### EXERCISE DETAILS
Print the data again, exactly.

(Stored records)

»»

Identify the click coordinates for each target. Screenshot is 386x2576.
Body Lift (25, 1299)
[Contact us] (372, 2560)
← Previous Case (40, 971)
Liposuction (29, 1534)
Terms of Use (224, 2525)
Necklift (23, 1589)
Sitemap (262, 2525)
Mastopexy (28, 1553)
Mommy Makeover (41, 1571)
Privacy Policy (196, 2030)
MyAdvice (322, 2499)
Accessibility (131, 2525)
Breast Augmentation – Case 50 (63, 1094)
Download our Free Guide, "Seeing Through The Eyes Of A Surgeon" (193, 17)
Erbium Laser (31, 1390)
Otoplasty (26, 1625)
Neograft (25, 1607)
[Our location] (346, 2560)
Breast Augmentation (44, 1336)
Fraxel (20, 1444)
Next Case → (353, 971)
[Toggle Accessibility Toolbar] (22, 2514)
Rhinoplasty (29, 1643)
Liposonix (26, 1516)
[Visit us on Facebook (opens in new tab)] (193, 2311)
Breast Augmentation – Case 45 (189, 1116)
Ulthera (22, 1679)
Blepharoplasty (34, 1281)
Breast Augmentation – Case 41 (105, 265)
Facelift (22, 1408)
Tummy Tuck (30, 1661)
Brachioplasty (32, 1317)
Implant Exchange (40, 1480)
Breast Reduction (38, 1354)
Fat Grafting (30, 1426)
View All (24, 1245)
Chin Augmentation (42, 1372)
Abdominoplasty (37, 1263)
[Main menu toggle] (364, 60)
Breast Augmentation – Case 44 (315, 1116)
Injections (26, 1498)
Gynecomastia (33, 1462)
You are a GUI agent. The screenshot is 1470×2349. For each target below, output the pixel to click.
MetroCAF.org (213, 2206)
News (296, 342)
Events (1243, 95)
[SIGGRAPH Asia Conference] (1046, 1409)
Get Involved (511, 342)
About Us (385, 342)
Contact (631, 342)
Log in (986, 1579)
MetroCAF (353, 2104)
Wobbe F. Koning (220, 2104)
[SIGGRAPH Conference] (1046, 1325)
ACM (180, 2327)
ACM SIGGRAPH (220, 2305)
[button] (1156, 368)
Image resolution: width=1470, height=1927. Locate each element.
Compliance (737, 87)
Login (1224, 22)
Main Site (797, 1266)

««

### SOLUTION BELOW
Identify the click coordinates for each target. Screenshot is 386x2576.
Body Lift (25, 1299)
[Contact us] (372, 2560)
← Previous Case (40, 971)
Liposuction (29, 1534)
Terms of Use (224, 2525)
Necklift (23, 1589)
Sitemap (262, 2525)
Mastopexy (28, 1553)
Mommy Makeover (41, 1571)
Privacy Policy (196, 2030)
MyAdvice (322, 2499)
Accessibility (131, 2525)
Breast Augmentation – Case 50 (63, 1094)
Download our Free Guide, "Seeing Through The Eyes Of A Surgeon" (193, 17)
Erbium Laser (31, 1390)
Otoplasty (26, 1625)
Neograft (25, 1607)
[Our location] (346, 2560)
Breast Augmentation (44, 1336)
Fraxel (20, 1444)
Next Case → (353, 971)
[Toggle Accessibility Toolbar] (22, 2514)
Rhinoplasty (29, 1643)
Liposonix (26, 1516)
[Visit us on Facebook (opens in new tab)] (193, 2311)
Breast Augmentation – Case 45 (189, 1116)
Ulthera (22, 1679)
Blepharoplasty (34, 1281)
Breast Augmentation – Case 41 (105, 265)
Facelift (22, 1408)
Tummy Tuck (30, 1661)
Brachioplasty (32, 1317)
Implant Exchange (40, 1480)
Breast Reduction (38, 1354)
Fat Grafting (30, 1426)
View All (24, 1245)
Chin Augmentation (42, 1372)
Abdominoplasty (37, 1263)
[Main menu toggle] (364, 60)
Breast Augmentation – Case 44 (315, 1116)
Injections (26, 1498)
Gynecomastia (33, 1462)
You are a GUI agent. The screenshot is 1470×2349. For each target below, output the pixel to click.
MetroCAF.org (213, 2206)
News (296, 342)
Events (1243, 95)
[SIGGRAPH Asia Conference] (1046, 1409)
Get Involved (511, 342)
About Us (385, 342)
Contact (631, 342)
Log in (986, 1579)
MetroCAF (353, 2104)
Wobbe F. Koning (220, 2104)
[SIGGRAPH Conference] (1046, 1325)
ACM (180, 2327)
ACM SIGGRAPH (220, 2305)
[button] (1156, 368)
Image resolution: width=1470, height=1927. Locate each element.
Compliance (737, 87)
Login (1224, 22)
Main Site (797, 1266)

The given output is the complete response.